» **Source records**:
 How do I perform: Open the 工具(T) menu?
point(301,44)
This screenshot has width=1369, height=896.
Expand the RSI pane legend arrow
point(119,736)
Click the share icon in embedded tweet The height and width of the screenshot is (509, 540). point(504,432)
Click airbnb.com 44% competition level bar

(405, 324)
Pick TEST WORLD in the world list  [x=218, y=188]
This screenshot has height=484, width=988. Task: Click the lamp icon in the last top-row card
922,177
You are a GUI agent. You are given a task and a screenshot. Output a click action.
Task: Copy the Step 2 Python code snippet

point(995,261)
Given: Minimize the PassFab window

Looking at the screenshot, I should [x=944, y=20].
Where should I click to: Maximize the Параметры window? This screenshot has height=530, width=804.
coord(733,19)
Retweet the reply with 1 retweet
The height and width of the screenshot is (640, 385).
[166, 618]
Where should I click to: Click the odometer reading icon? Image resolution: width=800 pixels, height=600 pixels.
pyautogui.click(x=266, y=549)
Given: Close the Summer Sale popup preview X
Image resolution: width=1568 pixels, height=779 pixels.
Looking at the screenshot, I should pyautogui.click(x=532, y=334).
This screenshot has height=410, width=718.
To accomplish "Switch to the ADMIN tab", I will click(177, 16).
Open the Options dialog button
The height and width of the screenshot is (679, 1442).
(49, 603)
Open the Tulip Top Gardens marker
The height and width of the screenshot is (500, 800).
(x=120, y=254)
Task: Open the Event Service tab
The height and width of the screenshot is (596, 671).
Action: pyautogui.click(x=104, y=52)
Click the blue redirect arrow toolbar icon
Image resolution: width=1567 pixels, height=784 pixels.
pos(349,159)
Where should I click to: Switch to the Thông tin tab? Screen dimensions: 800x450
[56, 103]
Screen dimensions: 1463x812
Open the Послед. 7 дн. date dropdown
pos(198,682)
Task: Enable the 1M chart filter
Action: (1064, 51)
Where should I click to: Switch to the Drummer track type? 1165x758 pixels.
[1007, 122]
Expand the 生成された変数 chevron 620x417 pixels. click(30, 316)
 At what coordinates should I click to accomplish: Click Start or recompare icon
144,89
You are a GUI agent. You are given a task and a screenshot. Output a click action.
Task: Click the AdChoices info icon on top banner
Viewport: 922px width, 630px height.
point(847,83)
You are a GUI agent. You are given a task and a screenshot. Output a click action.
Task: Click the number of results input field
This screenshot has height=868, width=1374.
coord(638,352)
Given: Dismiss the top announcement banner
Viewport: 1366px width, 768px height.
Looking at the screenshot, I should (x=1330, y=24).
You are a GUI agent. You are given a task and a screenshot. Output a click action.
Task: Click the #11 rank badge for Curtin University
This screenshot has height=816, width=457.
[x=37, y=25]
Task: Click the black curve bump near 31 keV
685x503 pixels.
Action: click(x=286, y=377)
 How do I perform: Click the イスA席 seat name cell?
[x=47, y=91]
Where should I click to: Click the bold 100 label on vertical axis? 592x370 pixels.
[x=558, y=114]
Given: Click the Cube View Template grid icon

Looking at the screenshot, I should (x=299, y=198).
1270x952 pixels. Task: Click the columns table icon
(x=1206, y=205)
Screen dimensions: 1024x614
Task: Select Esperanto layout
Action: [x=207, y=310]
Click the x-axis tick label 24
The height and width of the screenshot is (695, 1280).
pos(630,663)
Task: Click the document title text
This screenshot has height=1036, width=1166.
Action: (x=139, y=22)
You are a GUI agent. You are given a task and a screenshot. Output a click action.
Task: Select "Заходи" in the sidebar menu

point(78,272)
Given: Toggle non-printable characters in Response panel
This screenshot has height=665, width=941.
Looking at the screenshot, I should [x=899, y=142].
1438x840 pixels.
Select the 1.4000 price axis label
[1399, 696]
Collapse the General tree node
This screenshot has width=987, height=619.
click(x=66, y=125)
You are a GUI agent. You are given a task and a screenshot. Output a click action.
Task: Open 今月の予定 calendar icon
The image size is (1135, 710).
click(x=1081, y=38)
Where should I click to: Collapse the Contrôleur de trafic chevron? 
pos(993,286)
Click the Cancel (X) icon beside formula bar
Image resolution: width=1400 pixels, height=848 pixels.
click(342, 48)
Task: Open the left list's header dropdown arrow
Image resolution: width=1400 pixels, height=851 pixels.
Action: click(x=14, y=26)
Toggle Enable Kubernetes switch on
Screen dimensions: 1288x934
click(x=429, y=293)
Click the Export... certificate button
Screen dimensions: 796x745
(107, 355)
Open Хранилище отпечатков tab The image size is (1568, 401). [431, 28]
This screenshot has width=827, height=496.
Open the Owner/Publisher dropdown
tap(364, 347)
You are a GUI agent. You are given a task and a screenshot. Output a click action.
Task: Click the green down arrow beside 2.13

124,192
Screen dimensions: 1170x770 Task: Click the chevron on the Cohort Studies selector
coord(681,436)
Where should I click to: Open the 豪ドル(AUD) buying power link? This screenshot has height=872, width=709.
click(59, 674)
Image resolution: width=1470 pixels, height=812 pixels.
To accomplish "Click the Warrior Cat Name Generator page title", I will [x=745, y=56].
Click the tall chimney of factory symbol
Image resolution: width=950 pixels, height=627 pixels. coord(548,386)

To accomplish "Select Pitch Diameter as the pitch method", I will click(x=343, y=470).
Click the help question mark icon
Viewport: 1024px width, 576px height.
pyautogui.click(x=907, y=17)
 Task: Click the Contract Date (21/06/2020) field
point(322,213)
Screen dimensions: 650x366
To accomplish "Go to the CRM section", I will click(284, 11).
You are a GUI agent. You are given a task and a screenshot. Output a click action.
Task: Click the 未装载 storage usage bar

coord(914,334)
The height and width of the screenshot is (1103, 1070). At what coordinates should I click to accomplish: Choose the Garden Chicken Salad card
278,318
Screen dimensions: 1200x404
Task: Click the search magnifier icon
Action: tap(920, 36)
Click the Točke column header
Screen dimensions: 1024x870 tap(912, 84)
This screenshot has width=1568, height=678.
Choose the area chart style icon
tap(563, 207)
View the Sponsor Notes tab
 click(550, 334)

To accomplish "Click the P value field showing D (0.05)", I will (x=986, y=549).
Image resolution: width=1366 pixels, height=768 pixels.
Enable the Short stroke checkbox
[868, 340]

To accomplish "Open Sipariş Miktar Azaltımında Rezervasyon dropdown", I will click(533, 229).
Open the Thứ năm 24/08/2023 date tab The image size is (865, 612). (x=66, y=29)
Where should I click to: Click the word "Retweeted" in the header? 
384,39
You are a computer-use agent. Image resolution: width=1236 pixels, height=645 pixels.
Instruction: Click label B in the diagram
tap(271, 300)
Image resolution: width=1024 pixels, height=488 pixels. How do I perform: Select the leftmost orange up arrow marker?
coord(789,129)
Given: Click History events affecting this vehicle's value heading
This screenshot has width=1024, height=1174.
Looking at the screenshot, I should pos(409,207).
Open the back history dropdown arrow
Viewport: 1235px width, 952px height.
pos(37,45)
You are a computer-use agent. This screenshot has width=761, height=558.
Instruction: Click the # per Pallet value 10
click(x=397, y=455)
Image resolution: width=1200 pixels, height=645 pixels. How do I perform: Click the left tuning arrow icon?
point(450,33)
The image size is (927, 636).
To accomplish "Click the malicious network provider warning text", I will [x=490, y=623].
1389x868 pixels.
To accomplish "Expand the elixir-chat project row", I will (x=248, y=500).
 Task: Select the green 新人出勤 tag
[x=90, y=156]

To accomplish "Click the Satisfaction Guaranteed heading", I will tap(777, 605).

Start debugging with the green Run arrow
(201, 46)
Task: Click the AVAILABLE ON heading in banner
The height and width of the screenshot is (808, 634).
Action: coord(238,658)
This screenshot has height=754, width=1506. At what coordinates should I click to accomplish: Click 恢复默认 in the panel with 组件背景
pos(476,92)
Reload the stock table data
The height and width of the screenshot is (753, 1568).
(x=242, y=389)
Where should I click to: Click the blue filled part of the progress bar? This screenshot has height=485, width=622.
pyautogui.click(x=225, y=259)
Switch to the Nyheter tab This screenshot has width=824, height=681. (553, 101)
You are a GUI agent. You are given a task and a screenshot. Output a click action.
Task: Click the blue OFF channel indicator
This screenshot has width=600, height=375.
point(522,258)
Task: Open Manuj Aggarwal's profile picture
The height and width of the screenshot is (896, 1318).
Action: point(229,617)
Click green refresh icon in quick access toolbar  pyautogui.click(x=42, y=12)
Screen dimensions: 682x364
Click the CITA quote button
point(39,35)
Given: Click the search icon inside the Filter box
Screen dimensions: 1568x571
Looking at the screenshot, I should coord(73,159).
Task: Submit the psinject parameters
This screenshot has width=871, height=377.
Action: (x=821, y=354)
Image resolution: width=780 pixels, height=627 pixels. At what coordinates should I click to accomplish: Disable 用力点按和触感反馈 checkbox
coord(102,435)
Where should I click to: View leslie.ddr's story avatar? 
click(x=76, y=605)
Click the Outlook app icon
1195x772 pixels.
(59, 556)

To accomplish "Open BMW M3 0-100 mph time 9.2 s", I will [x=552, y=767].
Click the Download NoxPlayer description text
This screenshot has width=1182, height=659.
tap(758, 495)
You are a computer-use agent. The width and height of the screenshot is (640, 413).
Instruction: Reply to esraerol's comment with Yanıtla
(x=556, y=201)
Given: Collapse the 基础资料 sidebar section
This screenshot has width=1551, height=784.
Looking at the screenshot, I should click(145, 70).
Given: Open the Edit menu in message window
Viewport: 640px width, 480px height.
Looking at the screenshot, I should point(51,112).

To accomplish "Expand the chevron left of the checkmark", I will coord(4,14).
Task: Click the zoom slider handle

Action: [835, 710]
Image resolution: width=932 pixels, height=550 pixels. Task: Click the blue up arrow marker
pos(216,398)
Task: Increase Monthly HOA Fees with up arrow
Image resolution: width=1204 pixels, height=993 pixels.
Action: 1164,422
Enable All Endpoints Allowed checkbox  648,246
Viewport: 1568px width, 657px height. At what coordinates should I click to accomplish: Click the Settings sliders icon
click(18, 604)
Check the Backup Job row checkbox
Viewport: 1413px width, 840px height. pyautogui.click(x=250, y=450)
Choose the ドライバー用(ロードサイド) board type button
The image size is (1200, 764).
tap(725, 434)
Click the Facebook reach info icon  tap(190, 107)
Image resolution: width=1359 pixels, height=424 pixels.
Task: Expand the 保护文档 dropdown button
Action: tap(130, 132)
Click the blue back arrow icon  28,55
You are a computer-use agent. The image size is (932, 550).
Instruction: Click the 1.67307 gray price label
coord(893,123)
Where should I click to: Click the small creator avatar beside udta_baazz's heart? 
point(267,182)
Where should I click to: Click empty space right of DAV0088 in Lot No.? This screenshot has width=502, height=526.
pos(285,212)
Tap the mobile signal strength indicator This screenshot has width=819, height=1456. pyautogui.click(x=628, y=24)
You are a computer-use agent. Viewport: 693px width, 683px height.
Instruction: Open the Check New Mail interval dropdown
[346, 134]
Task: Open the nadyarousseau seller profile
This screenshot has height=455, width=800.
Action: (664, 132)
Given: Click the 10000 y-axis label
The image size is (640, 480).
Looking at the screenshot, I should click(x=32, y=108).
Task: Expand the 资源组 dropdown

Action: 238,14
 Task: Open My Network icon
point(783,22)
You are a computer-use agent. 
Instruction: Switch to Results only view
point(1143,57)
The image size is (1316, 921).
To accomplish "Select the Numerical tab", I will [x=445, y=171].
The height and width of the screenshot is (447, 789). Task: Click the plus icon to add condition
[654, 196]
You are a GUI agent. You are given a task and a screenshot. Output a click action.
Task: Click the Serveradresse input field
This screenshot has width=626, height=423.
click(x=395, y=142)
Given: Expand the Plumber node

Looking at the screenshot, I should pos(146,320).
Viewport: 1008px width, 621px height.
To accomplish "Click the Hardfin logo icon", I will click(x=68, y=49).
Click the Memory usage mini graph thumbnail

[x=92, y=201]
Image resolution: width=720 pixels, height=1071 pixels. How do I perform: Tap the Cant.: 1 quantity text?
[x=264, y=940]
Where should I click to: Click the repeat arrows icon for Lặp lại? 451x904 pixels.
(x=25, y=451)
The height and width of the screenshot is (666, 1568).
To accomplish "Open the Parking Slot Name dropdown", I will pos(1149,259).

» **What the exercise asks**: Answer with one number only: how many lines above contain the word "list".

» **Solution to the exercise**: 2